The Anthropological Perspective: Not Treating Co-sleeping as a Problem
McKenna and colleagues argue that co-sleeping is the evolutionary norm for human infants and that early sleep independence is the cultural construct [1]. The association between bed-sharing and SIDS: Sudden Infant Death Syndrome — the sudden unexplained death of a seemingly healthy infant under one year old, usually during sleep that sometimes appears in the literature is, in McKenna's analysis, better attributed to specific risk factors — alcohol use, smoking, soft bedding — rather than bed-sharing per se [1]. As children age, these concerns largely recede.
Practical Takeaways
The "right moment" for the transition depends less on the child's age than on the parent's readiness and the child's temperament. The practical trigger is simpler than it sounds: if the current arrangement no longer feels right, that is functionally the moment.
For families trying the Ferber method, deciding in advance how many minutes to wait before going in is described as one of the factors that supports success. Starting with small, achievable goals rather than expecting full completion on night one tends to produce better follow-through.
For families with no pressing reason to transition, there is no need to rush. Around ages 7–9, children's own need for privacy tends to grow, and "I want my own room" often becomes self-motivated. The transition can arrive on the child's own timeline.
Recording the first night a child fell asleep independently becomes one of those small milestones that can be surprisingly meaningful to revisit a few years later — both for parents and eventually for the child.
Summary
There is no evidence that co-sleeping is harmful. Independent sleep transitions tend to occur most naturally in the 2–4 year range, but that is a tendency, not a norm. When families want to make the transition, both the Ferber method and no-tears approaches have a solid evidence base, and multiple follow-up studies confirm that neither approach damages long-term development.

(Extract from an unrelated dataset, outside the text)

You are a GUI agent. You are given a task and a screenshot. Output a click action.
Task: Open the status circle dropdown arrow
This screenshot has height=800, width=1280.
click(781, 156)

Which method to use matters less than whether the family can sustain it.
References
- McKenna JJ, McDade T. Why babies should never sleep alone: a review of the co-sleeping controversy in relation to SIDS, bedsharing and breast feeding. Paediatr Respir Rev. 2005;6(2):134–152. doi:10.1016/j.prrv.2005.03.006. PMID: 15911265.
- Mindell JA, Sadeh A, Wiegand B, How TH, Goh DY. Cross-cultural differences in infant and toddler sleep. Sleep Med. 2010;11(3):274–280. doi:10.1016/j.sleep.2009.04.012. PMID: 20138578.

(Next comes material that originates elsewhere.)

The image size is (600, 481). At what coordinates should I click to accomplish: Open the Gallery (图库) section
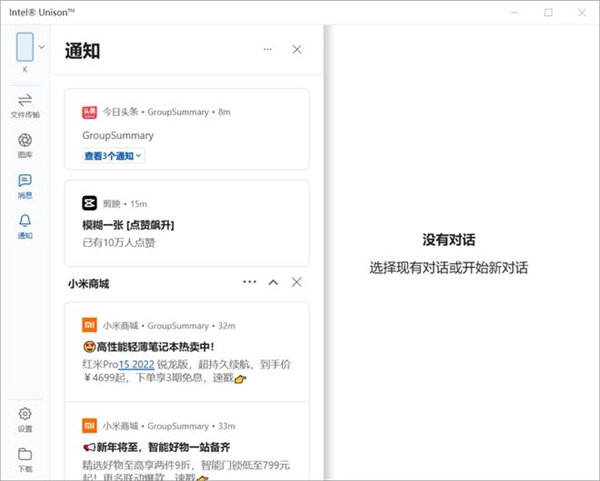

- Okami P, Weisner T, Olmstead R. Outcome correlates of parent-child bedsharing: an eighteen-year longitudinal study. J Dev Behav Pediatr. 2002;23(4):244–253. doi:10.1097/00004703-200208000-00006. PMID: 12177562.
- Mindell JA, Kuhn B, Lewin DS, Meltzer LJ, Sadeh A. Behavioral treatment of bedtime problems and night wakings in infants and young children. Sleep. 2006;29(10):1263–1276. doi:10.1093/sleep/29.10.1263. PMID: 17068979.

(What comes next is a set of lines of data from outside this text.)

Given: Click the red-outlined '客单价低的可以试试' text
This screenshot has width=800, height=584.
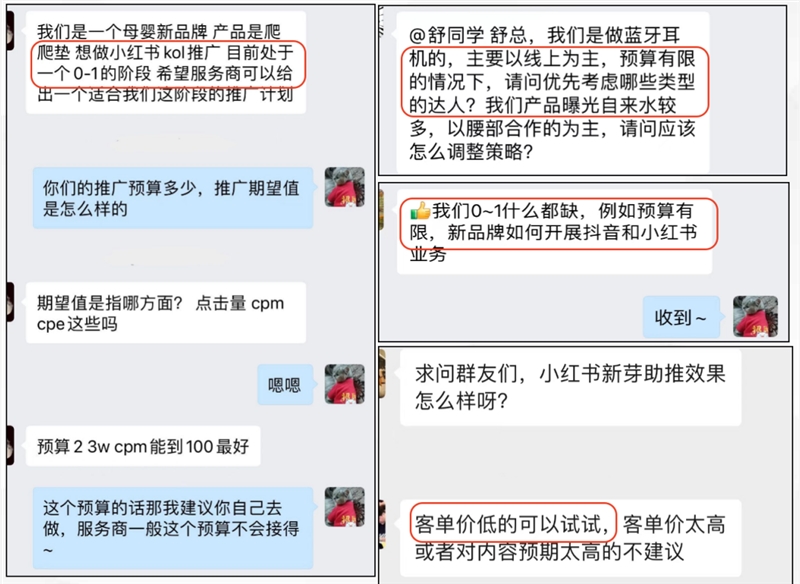Looking at the screenshot, I should pos(513,523).
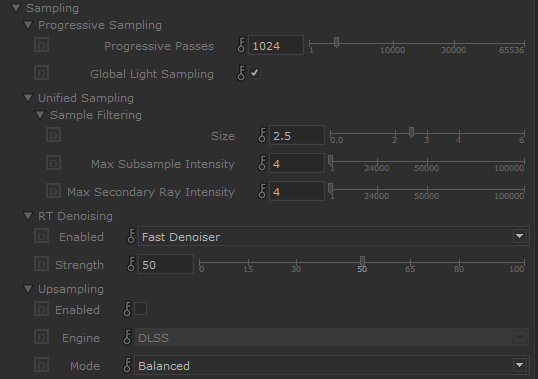Collapse the Progressive Sampling section
Screen dimensions: 538x379
[x=28, y=25]
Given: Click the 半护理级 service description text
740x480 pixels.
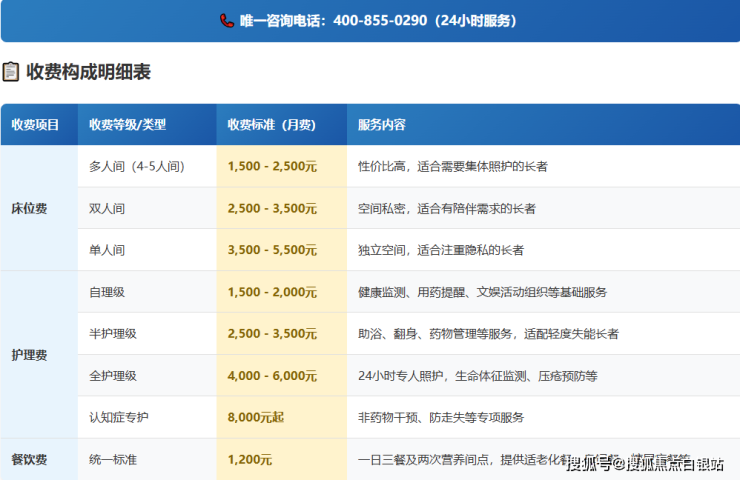Looking at the screenshot, I should (x=488, y=334).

- Price AM, Wake M, Ukoumunne OC, Hiscock H. Five-year follow-up of harms and benefits of behavioral infant sleep intervention: randomized trial. Pediatrics. 2012;130(4):643–651. doi:10.1542/peds.2011-3467. PMID: 22966034.
- Gradisar M, Jackson K, Spurrier NJ, et al. Behavioral interventions for infant sleep problems: a randomized controlled trial. Pediatrics. 2016;137(6):e20151486. doi:10.1542/peds.2015-1486. PMID: 27221288.